> PASSAGE
____
Hon'ble Thiru. Justice C. V. Karthikeyan is a sitting Judge of the Madras High Court. He is one of the Members of the Board of Governors of the Tamil Nadu State Judicial Academy.

Justice C. V. Karthikeyan was appointed Additional Judge, High Court of Madras on 6 October 2016.

Early life 
Justice C. V. Karthikeyan was born on 14 December 1964. His parents are Sri. C. V. Simharaja Sastri and Smt. Saraswathi S Sastri. Justice Karthikeyan's initial schooling was at St. Joseph's Presentation Convent, Rayapuram, Chennai. Later, Justice Karthikeyan had completed High School from St. Mary's Higher Secondary School, Armenian Street, Chennai and Higher Secondary from Hindu Senior Secondary School, Triplicane, Chennai.
____
> LISTED ENTRIES

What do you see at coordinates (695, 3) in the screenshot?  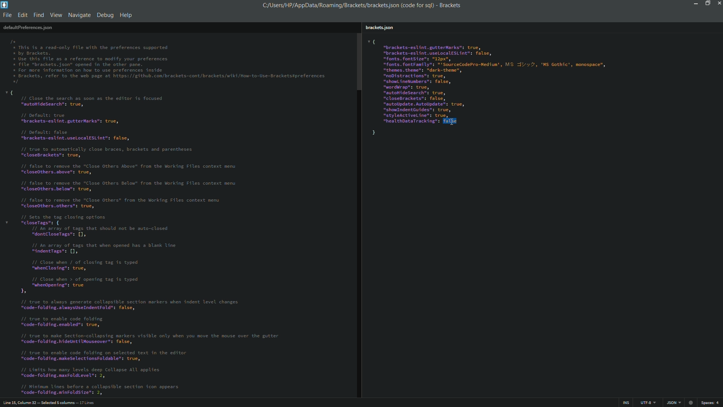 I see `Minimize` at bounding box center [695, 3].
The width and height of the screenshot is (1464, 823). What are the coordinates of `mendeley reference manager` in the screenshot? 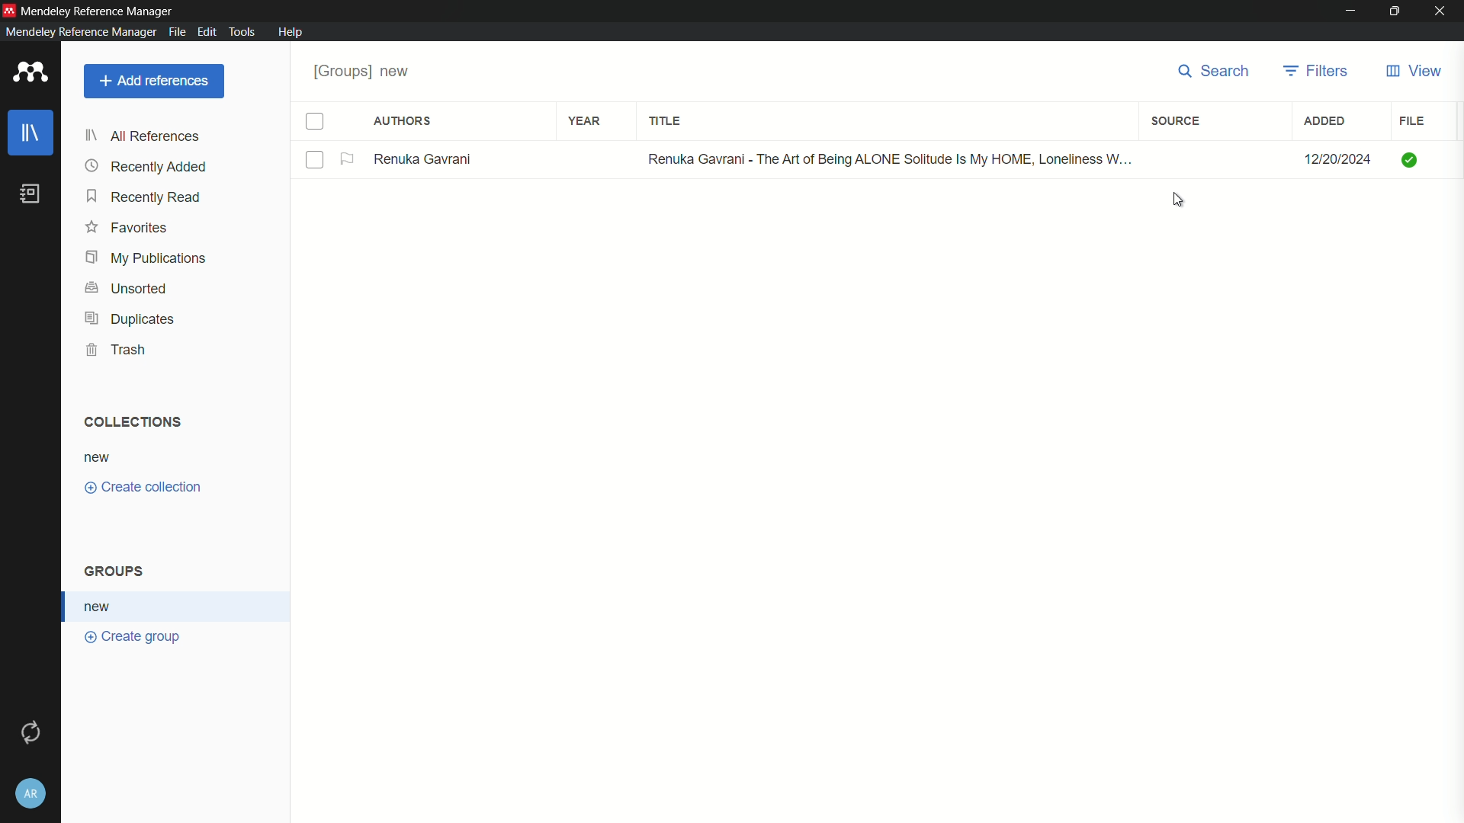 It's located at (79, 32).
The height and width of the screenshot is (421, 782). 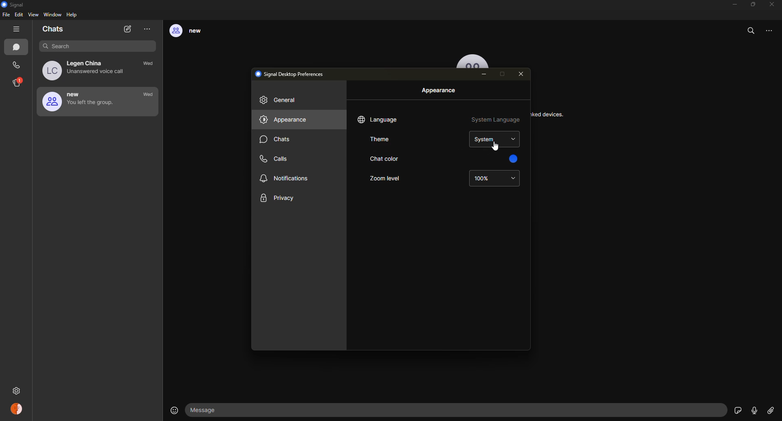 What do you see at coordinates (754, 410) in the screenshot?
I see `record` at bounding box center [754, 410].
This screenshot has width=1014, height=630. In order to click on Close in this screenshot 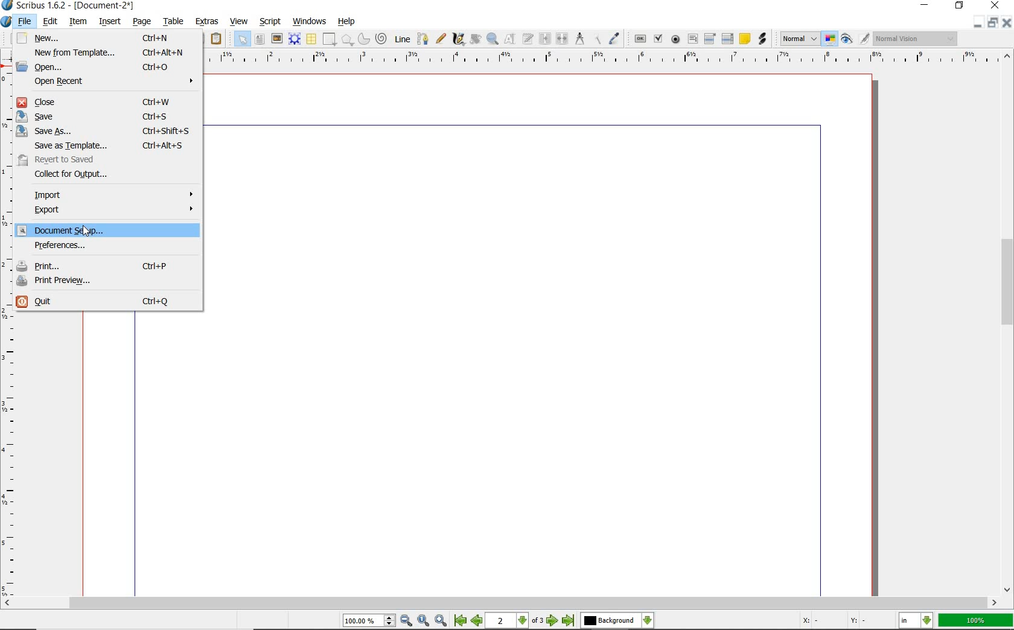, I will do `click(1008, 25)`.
____
> THE TASKS
1. Answer these from the passage on Justice C. V. Karthikeyan, one per line:
(a) On what date was he appointed Additional Judge, High Court of Madras?
(b) On what date was he born?
(c) At which school did he complete Higher Secondary?
2. Please sum up the passage on Justice C. V. Karthikeyan in two sentences.
3. Write out the passage on Justice C. V. Karthikeyan again, starting with "Hon'ble Thiru. Justice" and going on through "State Judicial Academy.", swapping "Board of Governors" for "Governing Board".

> SOLUTIONS TO THE PROBLEMS
1.
(a) 6 October 2016
(b) 14 December 1964
(c) Hindu Senior Secondary School, Triplicane, Chennai

2. Justice C. V. Karthikeyan, born on 14 December 1964 to Sri. C. V. Simharaja Sastri and Smt. Saraswathi S Sastri, is a sitting Judge of the Madras High Court who was appointed Additional Judge there on 6 October 2016 and is a Member of the Board of Governors of the Tamil Nadu State Judicial Academy. His schooling was in Chennai, at St. Joseph's Presentation Convent, St. Mary's Higher Secondary School and Hindu Senior Secondary School.

3.
Hon'ble Thiru. Justice C. V. Karthikeyan is a sitting Judge of the Madras High Court. He is one of the Members of the Governing Board of the Tamil Nadu State Judicial Academy.